LIRR warns public of disruptions

Bridge Work Coming




Representatives of the Long Island Rail Road made a return appearance before the East Hampton Village Board on Friday, June 21, to inform the public that heavy construction required to replace the two aging trestles on North Main Street and Accabonac Road would begin next month.

Daniel Knote, the project manager, said crews would begin shoring up the bases with retaining walls in preparation for the installation in September of a total of eight six-foot-wide steel and concrete caissons that will be sunk 75 feet into the ground to provide support for the two spans.

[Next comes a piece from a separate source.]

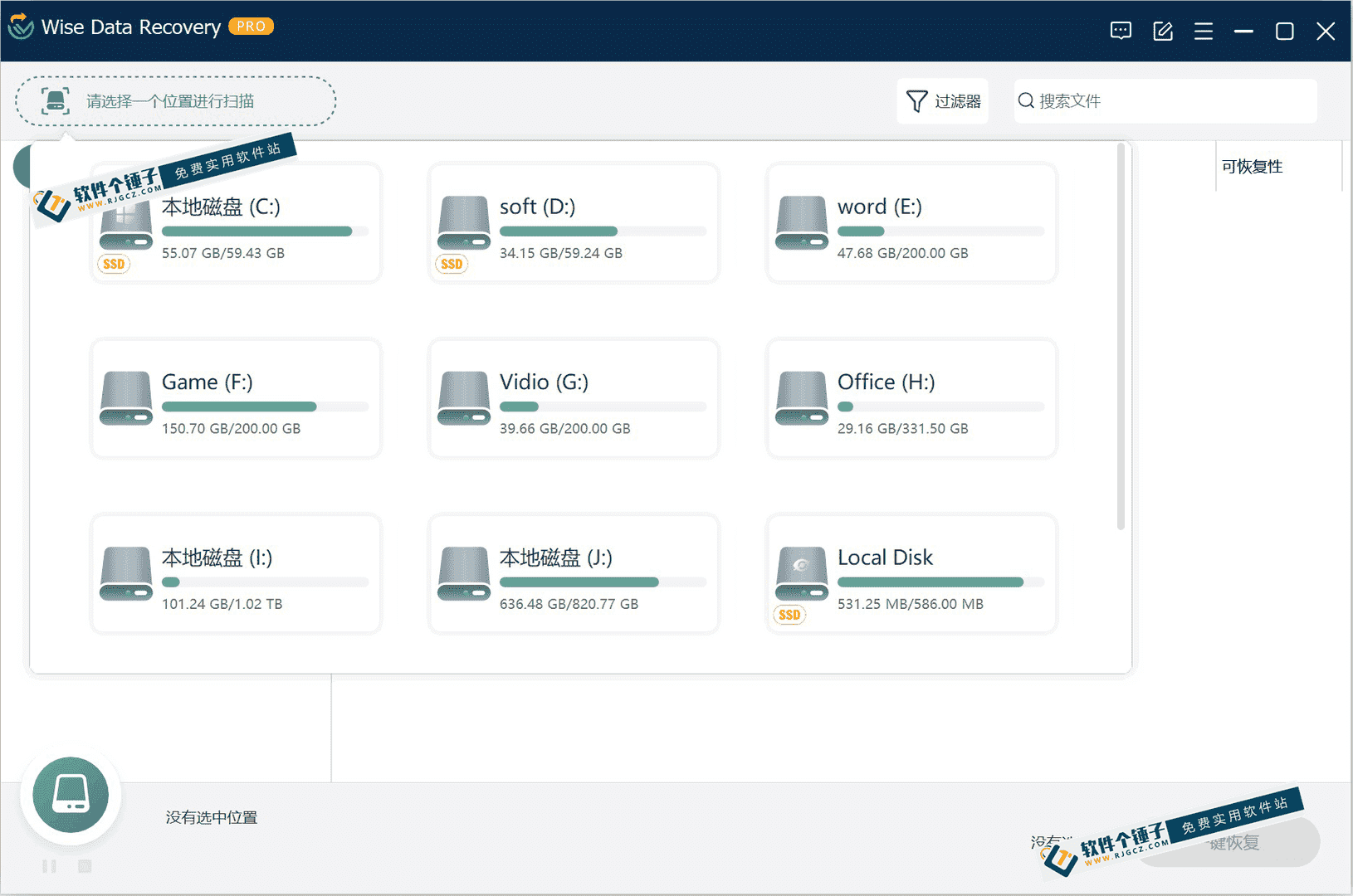Click the SSD badge on 本地磁盘 (C:)
The height and width of the screenshot is (896, 1353).
(x=114, y=264)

John Kettell, an engineer for structural projects for the railroad, said the new bridges will arrive on site by mid-October, and the project will be
completed by November 10.

The bridges, with a clearance of only 10 feet, have been struck by trucks repeatedly over the years, with each accident requiring a safety inspection that sometimes results in diverted traffic or cancelled train service.

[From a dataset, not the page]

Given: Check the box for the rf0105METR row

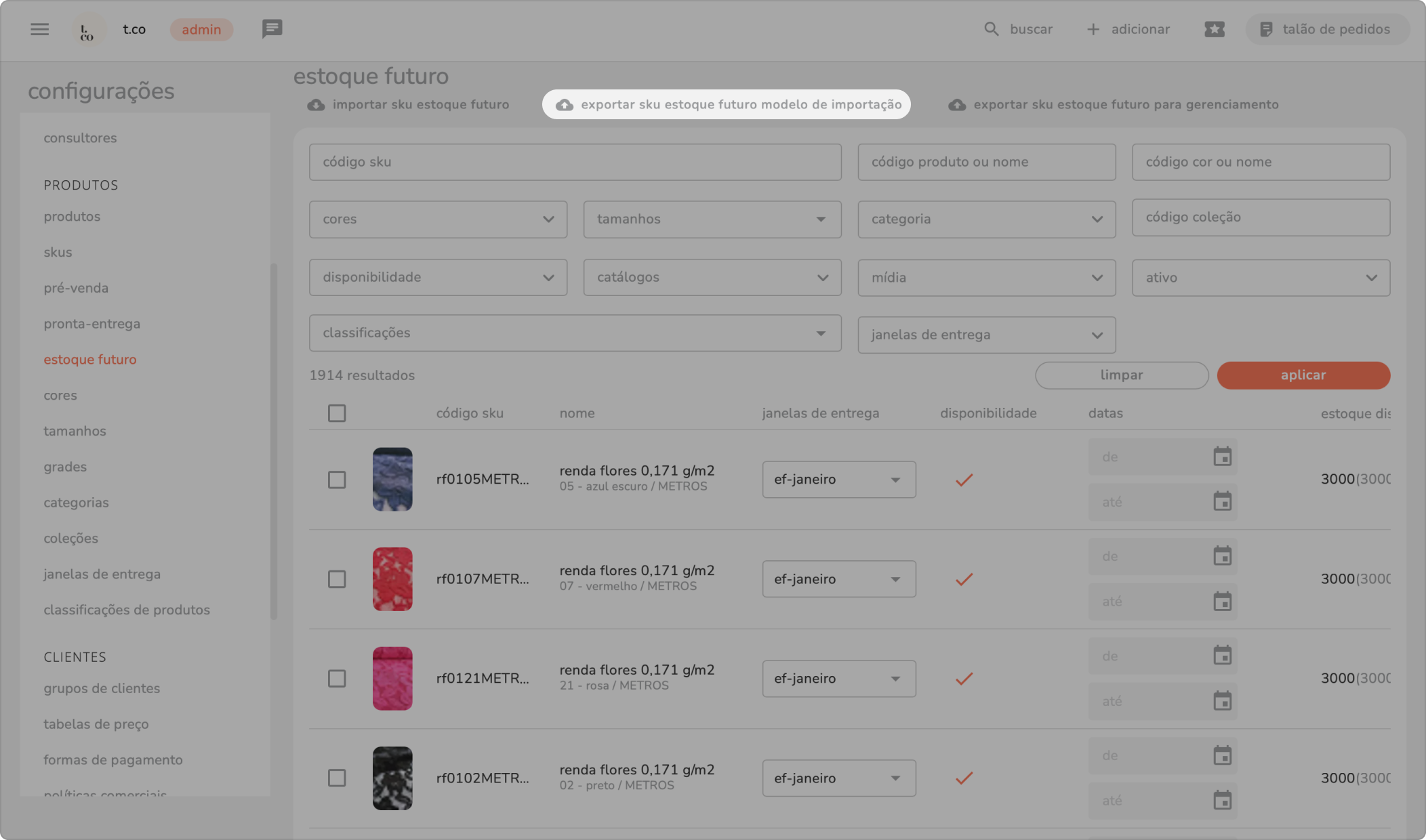Looking at the screenshot, I should point(337,480).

The railroad representatives warned that during the construction work, there would be intermittent road closures during the project, with the lengthiest ones occurring when the bridges are being moved into position.

Train service will also be suspended for an estimated 26 days when the old bridges are removed and the new ones are put in place.

Vanessa Lockel, a community liaison for the railroad, said when trains are suspended, buses would be provided for those using the commuter connection rail service. She added the LIRR would work with the community to provide as much advance notice as possible for any road closures.

Knote added that the last phase of the project would involve 24-hour work schedules as workers raise the level of the track by three feet over an 1100-foot run.

“There will be work overnight,” he said. “We do understand that people have to sleep. We are going to concentrate as much of the noisy work at day, but there will be some inconvenience at night.”

Kettell said the bridges are long overdue for replacement. “Both of these bridges are turn-of-the-century bridges,” he said. “When bridge engineers designed these bridges, I don’t think they anticipated the semi trucks we have today.”